START Records provided

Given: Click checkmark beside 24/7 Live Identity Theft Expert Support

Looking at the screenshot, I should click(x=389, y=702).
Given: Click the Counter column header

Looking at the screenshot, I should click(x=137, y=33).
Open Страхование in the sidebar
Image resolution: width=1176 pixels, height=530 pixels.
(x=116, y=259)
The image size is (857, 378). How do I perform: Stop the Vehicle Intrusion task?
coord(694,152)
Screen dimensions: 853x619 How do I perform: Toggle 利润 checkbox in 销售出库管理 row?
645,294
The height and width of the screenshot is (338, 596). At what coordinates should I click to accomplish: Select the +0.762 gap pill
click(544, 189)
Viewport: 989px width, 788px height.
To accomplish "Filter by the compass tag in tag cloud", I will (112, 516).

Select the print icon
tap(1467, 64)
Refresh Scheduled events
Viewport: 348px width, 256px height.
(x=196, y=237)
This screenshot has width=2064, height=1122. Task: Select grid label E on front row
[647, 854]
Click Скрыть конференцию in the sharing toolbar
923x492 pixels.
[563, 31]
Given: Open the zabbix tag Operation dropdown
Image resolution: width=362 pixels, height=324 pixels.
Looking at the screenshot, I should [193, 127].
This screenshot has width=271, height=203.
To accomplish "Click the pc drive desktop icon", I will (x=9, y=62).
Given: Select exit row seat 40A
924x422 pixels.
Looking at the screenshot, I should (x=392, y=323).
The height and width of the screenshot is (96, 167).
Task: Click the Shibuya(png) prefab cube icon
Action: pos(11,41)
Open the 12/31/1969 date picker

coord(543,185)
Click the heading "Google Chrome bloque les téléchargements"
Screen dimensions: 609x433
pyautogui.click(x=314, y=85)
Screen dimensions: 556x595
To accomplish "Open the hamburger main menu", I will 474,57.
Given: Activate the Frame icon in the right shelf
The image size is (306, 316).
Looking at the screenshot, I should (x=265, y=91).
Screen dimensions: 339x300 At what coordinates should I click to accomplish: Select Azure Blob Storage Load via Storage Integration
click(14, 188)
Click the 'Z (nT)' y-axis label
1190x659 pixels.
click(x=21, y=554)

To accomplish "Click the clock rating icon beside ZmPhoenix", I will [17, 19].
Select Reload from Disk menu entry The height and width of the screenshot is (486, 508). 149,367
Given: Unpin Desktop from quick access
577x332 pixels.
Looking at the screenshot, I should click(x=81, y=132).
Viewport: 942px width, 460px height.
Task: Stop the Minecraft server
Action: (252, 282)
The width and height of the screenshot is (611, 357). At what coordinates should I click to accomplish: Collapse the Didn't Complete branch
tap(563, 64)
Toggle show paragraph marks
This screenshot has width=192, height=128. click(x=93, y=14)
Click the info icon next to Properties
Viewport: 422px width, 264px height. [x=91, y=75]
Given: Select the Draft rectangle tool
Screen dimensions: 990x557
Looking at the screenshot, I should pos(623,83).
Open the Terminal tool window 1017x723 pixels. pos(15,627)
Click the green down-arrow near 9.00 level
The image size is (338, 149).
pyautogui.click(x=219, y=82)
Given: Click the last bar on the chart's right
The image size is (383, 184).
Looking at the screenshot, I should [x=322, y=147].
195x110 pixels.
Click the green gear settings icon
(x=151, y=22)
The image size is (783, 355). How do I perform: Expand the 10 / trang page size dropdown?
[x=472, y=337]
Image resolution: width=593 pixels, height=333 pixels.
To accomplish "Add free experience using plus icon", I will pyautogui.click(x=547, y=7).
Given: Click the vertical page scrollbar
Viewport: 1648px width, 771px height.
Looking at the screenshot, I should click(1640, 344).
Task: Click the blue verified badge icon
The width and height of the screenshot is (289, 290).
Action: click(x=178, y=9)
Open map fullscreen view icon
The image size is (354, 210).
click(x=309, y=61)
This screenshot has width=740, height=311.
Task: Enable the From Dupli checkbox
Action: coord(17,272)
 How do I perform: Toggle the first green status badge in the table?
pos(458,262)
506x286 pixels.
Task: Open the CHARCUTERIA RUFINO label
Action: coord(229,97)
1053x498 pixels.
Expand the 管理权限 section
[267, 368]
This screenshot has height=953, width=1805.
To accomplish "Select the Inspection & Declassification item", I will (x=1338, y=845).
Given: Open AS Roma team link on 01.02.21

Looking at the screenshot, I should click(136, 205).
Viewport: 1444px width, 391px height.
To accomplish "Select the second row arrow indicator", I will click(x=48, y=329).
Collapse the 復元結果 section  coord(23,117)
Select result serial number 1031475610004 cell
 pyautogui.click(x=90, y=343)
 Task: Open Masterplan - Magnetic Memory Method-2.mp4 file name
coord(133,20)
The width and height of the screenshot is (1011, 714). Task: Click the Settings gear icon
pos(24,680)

END Records provided

From the records above, copy only the lines starting with the line that holds "This screenshot has width=2064, height=1122." and going on through the line that holds "Given: Select exit row seat 40A", exactly as written.

This screenshot has width=2064, height=1122. Task: Select grid label E on front row
[647, 854]
Click Скрыть конференцию in the sharing toolbar
923x492 pixels.
[563, 31]
Given: Open the zabbix tag Operation dropdown
Image resolution: width=362 pixels, height=324 pixels.
Looking at the screenshot, I should [193, 127].
This screenshot has width=271, height=203.
To accomplish "Click the pc drive desktop icon", I will (x=9, y=62).
Given: Select exit row seat 40A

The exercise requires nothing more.